## begin Supplied text

Crunching the Numbers on Assessments: Part 1

Disclaimer: The charts and graphs are for illustrative purposes only and do not represent the actual or projected assessment rates, tax rates or distributions for the City of Amsterdam.
I posted a while ago about the state of assessments in the City of Amsterdam.
I tried to make a few key points based upon my analysis:

1) The existing assessments from 10 years ago are no longer aligned with assessments as of 2008

2) Therefore, the distribution of tax levies is not fairly distributed , ie, some taxpayers are paying more than they should while others are paying less

3) The justification of withholding the revised assessments based upon their unpleasantness or based upon the notion that they were performed during a ‘peak’ market are not tenable

In a comment from Rug City, I decided to sharpen up my analysis a bit so I’ve been working on a way to illustrate my points. I hope this proves instructive.
Before we start, I have two important caveats:

1) My analysis is for illustrative purposes only; the analysis will not withstand any statistical rigor (I’ll explain later)

2) As I’m trying to illustrate dynamics of assessments, I’ve intentionally withheld the addresses of specific properties used in the examples (I’ll explain later too)

Let’s get started.
First, we’ll use the list price of homes for sale as the market value and assume that the level of assessment will be 100%. For example, if your house is listed for $95,000 , we will establish a 2008 assessment value of $95,000 (100% * $95,000). This assumption seems reasonable as real estate list price represents an informed estimate of the market price (ultimately the sales price) and as I posted previously, the purpose of an assessment is to arrive at a market value. Second, we can find the existing assessment of the property as a matter of public record. So given the public availability of listing prices and current assessed value, we can easily calculate what the change in taxes will be. It’s sooo… simple!
Not really.
According to the Office of Real Property Services, the city of Amsterdam has 5034 residential parcels. Given that, how many units would I need to assess to calculate a statistically sound analysis? I’d need to assess 2278 units so I could be 99% sure that my estimates of the new assessments would be within +-2% of their market value. Unfortunately for me , I can only find 110 houses listed for sale in the city via the MLS so I can in no way reach a statistically defensible analysis as my sample size falls far too short. This shortfall accounts for my caveats and disclaimers at the beginning of the post as I especially did not want to isolate specific properties currently on the market and give any indication of a future assessment value knowing that the underlying analysis does not support the calculation.
Let’s proceed anyway with the currently listed houses and let’s make a simplifying assumption for the sake of argument (and likely a heated one) that the universe of listed houses represent the city as a whole. Remember: I’m trying to illustrate the dynamics at work in assessments versus trying to calculate the ‘true’ assessments (which we’ve seen is statistically impossible with only 110 houses and also ignores non-residential parcels which also must be part of the assessment ).
Before I crunch any numbers, I can see three scenarios play out related to assessments. The first scenario is a “perfect world” scenario whereby the new higher assessments create no change in taxes paid by homeowners. The second scenario is an “acceptable” scenario whereby the new assessments create changes in taxes paid by homeowners but the changes are within plus or minus three percentage points– in other words, most people would see no change in taxes paid while some people would pay a bit less and some people would pay a bit more. The third scenario is a “nightmare” scenario whereby the taxes paid would shift radically with a significant portion of the tax payers paying more and a significant portion paying less.

## end Supplied text
## begin Record extracts

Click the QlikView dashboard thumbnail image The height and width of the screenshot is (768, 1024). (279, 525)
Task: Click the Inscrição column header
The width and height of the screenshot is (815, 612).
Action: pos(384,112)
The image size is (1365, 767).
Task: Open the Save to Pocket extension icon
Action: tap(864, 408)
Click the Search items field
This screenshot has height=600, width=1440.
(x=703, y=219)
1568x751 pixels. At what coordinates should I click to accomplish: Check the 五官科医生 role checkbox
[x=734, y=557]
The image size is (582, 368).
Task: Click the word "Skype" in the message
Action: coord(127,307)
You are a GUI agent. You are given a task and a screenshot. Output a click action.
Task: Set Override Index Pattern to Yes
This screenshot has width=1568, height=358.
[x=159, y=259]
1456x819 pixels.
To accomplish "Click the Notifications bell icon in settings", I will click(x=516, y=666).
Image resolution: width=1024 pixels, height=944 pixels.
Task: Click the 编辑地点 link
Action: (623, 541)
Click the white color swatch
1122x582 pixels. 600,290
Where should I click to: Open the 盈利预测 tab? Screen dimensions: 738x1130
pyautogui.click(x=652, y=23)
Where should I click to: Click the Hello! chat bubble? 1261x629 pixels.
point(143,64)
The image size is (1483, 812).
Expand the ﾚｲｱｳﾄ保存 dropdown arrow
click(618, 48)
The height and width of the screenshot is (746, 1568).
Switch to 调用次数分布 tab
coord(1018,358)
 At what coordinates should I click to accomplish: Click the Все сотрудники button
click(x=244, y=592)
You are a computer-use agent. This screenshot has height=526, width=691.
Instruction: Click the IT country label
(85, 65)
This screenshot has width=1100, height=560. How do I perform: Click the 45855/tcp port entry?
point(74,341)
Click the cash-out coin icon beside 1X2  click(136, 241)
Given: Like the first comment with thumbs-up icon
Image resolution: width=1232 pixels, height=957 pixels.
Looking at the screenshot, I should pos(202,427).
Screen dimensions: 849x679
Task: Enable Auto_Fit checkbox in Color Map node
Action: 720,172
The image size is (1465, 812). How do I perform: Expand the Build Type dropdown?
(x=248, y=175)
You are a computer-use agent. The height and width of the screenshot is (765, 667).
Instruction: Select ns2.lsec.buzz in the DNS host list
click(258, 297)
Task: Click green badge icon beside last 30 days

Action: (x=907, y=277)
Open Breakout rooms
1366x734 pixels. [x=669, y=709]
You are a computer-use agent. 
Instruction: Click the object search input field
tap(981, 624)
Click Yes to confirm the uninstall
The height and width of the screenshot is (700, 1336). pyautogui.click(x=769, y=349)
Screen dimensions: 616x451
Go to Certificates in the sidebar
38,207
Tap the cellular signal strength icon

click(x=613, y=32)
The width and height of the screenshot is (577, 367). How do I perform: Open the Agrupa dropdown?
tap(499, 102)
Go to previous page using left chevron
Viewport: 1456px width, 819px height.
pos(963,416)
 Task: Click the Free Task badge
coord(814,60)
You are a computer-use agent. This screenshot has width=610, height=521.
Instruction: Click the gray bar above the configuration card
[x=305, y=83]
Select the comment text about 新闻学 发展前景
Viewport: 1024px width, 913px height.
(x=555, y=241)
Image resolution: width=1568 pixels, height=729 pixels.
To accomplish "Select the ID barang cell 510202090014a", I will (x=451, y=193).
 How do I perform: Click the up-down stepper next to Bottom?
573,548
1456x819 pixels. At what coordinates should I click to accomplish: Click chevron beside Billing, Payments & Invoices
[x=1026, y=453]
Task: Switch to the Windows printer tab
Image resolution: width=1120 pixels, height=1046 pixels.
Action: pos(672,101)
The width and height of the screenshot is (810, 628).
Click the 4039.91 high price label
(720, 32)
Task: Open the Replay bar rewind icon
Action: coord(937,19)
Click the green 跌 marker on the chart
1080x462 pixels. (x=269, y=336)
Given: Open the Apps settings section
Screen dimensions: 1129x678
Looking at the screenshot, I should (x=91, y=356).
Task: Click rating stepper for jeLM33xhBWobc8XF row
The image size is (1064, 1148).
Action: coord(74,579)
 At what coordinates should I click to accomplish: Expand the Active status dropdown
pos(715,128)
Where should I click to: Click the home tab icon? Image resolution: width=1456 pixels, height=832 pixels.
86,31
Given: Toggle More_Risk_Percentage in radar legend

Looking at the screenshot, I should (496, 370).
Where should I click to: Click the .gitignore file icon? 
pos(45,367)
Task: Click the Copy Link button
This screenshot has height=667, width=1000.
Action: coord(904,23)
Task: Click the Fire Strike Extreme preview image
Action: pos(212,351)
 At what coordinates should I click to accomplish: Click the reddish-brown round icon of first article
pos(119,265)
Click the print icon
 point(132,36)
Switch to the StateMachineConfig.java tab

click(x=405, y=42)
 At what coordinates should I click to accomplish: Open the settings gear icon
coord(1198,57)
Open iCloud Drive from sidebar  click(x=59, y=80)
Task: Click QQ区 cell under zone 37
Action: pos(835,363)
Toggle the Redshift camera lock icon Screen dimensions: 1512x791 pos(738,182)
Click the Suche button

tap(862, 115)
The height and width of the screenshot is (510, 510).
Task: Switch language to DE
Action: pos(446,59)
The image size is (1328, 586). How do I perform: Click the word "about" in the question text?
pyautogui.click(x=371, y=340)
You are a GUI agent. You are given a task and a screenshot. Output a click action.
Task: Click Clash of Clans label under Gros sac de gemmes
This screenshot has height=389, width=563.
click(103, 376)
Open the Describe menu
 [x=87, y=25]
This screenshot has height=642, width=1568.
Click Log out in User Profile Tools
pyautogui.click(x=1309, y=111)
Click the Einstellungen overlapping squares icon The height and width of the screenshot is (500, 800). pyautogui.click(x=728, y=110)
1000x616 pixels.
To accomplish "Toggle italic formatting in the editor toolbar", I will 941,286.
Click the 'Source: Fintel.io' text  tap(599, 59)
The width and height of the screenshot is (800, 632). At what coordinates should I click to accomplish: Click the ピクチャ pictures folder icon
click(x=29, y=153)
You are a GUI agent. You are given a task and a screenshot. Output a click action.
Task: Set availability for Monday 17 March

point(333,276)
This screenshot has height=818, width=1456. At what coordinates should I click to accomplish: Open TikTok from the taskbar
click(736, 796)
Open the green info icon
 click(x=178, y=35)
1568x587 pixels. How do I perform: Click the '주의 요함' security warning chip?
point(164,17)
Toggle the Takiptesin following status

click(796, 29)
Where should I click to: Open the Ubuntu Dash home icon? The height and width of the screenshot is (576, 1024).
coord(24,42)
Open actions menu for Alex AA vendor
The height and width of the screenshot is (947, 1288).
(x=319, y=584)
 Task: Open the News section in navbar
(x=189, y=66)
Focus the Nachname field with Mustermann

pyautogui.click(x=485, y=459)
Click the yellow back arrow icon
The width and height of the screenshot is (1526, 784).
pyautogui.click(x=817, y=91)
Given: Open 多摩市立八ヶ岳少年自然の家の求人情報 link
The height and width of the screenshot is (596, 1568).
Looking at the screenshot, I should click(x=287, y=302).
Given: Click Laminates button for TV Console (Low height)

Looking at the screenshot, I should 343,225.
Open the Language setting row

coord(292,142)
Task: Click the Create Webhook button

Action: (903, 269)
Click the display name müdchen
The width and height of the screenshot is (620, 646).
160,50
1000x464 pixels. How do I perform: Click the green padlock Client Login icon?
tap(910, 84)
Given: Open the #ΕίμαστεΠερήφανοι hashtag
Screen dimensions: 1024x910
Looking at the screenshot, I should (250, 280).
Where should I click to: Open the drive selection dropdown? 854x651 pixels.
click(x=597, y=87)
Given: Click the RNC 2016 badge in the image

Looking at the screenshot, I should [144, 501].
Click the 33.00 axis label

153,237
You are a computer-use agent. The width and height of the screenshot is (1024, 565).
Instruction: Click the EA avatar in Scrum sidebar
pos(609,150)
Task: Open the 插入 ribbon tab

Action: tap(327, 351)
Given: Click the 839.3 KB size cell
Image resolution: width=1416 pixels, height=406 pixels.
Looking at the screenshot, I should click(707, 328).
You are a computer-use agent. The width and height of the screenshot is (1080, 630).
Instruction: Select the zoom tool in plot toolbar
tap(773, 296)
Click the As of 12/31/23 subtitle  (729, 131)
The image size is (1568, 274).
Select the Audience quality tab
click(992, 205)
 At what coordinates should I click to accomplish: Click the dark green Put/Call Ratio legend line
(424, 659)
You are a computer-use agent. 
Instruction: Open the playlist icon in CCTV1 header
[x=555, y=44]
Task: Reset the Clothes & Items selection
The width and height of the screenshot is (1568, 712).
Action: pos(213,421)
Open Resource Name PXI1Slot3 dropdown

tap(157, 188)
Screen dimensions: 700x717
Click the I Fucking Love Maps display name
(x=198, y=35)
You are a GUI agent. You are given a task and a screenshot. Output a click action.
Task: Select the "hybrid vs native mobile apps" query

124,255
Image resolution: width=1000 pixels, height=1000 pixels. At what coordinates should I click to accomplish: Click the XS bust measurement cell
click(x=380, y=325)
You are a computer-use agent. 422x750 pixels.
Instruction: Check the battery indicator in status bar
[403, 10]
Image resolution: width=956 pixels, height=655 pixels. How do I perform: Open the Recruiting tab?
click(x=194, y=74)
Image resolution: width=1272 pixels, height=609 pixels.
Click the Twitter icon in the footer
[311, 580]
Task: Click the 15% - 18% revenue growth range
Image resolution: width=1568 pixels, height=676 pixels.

## end Record extracts

**Problem details**:
Revise the stretch of the assessments post from "2) Therefore, the" through "this proves instructive.", replacing "unpleasantness" with "unpopularity". These entries were drawn from a separate source.

**Complete response**:
2) Therefore, the distribution of tax levies is not fairly distributed , ie, some taxpayers are paying more than they should while others are paying less

3) The justification of withholding the revised assessments based upon their unpopularity or based upon the notion that they were performed during a ‘peak’ market are not tenable

In a comment from Rug City, I decided to sharpen up my analysis a bit so I’ve been working on a way to illustrate my points. I hope this proves instructive.